Your task. Extend the passage below on federated learning with augmented knowledge distillation (FedAKD), starting after its final sentence.

Excerpted passage.
────────────────────

Figure 1 highlights the advantages models obtain with FL vs. non-cooperative (central) training. A model trained on local data only has a local perspective, while a model trained with federated learning learns a holistic view of the data, enabling it to even successfully classify activities not found in its local data as we will show in our experiments.

1.4. Contribution

We propose a heterogeneous federated learning algorithm and evaluate it on self-collected wrist-mounted HAR and waist-mounted HAR datasets. Using augmented knowledge distillation, we show that our algorithm provides better convergence and accuracy in both experiments compared with other KD-based FL algorithms. Additionally, unlike standard FL (FedAvg), our proposed system FedAKD enables the participating clients to choose their own NN architecture and training configurations. Specifically,

The primary contribution of this work is FedAKD. A Federated Learning with Augmented Knowledge Distillation algorithm that enables collaborative training of clients with independently designed models;
FedAKD is evaluated on two sensor-based HAR datasets: a self-collected dataset (HARB) and a publicly available dataset (HARS) [29] to show the superior performance of FedAKD under different statistical conditions.

Our experiments show that FedAKD performs better than other heterogeneous FL algorithms, is more robust under extreme statistical heterogeneity scenarios, and has significantly less communication cost than gradient-based FL methods.

────────────────────

Listing.
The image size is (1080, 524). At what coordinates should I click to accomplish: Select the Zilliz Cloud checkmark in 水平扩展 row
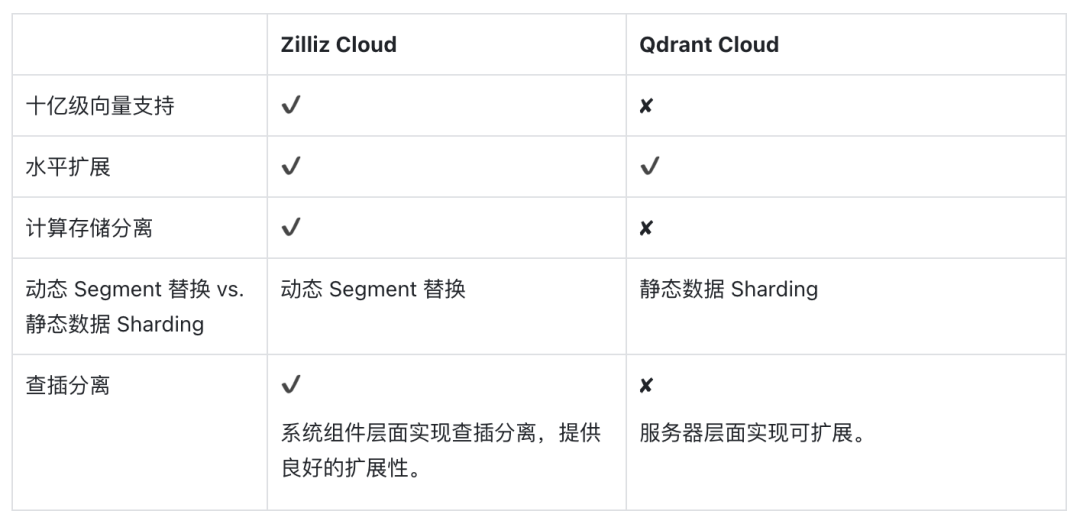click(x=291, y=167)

────────────────────

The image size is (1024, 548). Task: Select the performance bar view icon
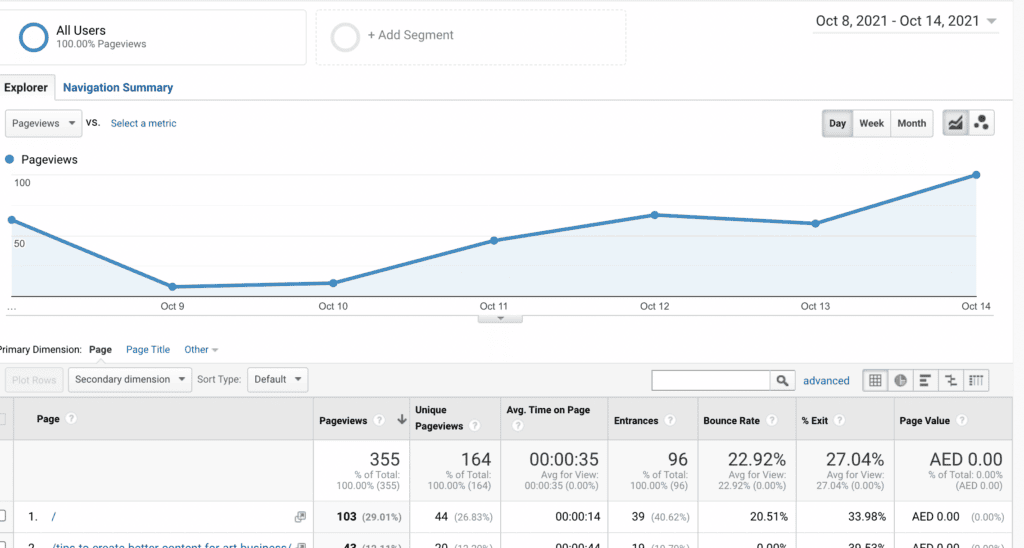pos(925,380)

────────────────────

Answer to this exercise.
2. Related Work

2.1. HAR Systems and Sensor Fusion

Traditional Human Activity Recognition (HAR) systems have been extensively studied in recent work. Ref. [30] proposed a lightweight HAR system utilizing a Support Vector Machine (SVM) with fixed-point arithmetic for reducing the computational cost. Another SVM-based HAR system deployed on smartphones utilizing smartphone-based sensors was presented by [31]. The authors tested fitting a model on varying positions of smartphones. Ref. [32] developed a smartphone application that uses K-Nearest Neighbor (KNN) and the smartphone-based accelerometer sensor to detect activities from phone movement. Machine Learning (ML) based HAR methods learn shallow features from data leading to low HAR performance. HAR systems also use sensor fusion to integrate raw sensor measurements into more accurate measurements [33]. Sensor fusion is important in many scenarios to address problems such as limited spatial coverage and imprecision [34]. For instance, IMU integrates and fuses the readings of the accelerometer and the magnetometer to obtain the accurate orientation of an IMU [35]. In terms of the data processing level, sensor fusion can be divided into three types: data-level fusion, feature-level fusion, and decision-level fusion. In data-level fusion, data from multiple sensors are integrated. For example, the self-collected HARB dataset used in this work integrates heart rate pulses from the PPG sensor with gyroscope sensor readings in one input vector to the HAR system. In feature-level fusion, new features are calculated from the original features to provide a different perspective of the state being measured. For instance, to prevent misalignment issues [36], the magnitude of the accelerometer is usually calculated. Utilizing the acceleration forces measured in the three axes:

A_{x}

,

A_{y}

, and

A_{z}

, the orientation invariant acceleration magnitude

A_{m}

is calculated as:

A_{m} = \sqrt{A_{x}^{2} + A_{y}^{2} + A_{z}^{2}}

(1)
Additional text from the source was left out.